• _Task to carry out_:
The line containing "[Watercolor Floral Lace Thong] (94, 2266)" marks the start, and the last line of the records below marks the end. Print that run exactly and nothing else.

===== Dataset records

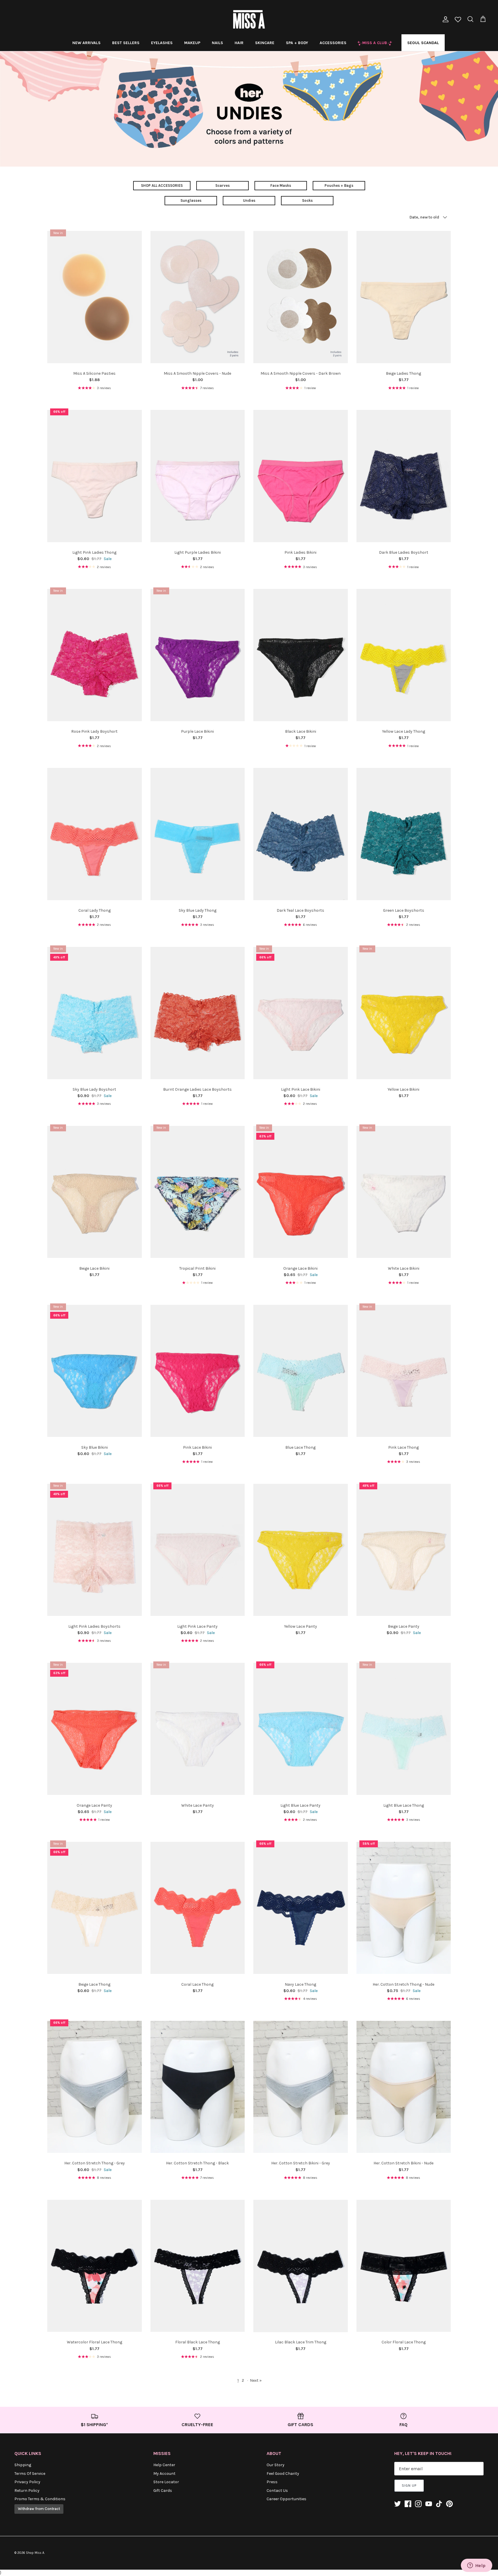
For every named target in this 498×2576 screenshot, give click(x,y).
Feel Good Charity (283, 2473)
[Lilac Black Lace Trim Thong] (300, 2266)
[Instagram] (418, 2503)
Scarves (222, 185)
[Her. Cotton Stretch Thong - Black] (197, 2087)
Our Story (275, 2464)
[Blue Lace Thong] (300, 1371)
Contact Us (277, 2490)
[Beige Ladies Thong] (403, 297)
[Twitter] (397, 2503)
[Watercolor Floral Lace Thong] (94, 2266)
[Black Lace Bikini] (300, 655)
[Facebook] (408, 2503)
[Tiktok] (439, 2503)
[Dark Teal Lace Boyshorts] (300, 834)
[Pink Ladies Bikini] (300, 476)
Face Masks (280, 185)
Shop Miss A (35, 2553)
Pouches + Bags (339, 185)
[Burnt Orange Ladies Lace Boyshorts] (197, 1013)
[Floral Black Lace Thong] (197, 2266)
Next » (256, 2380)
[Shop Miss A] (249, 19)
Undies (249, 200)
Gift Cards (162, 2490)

==========

• _Solution below_:
[Watercolor Floral Lace Thong] (94, 2266)
[Black Lace Bikini] (300, 655)
[Facebook] (408, 2503)
[Tiktok] (439, 2503)
[Dark Teal Lace Boyshorts] (300, 834)
[Pink Ladies Bikini] (300, 476)
Face Masks (280, 185)
Shop Miss A (35, 2553)
Pouches + Bags (339, 185)
[Burnt Orange Ladies Lace Boyshorts] (197, 1013)
[Floral Black Lace Thong] (197, 2266)
Next » (256, 2380)
[Shop Miss A] (249, 19)
Undies (249, 200)
Gift Cards (162, 2490)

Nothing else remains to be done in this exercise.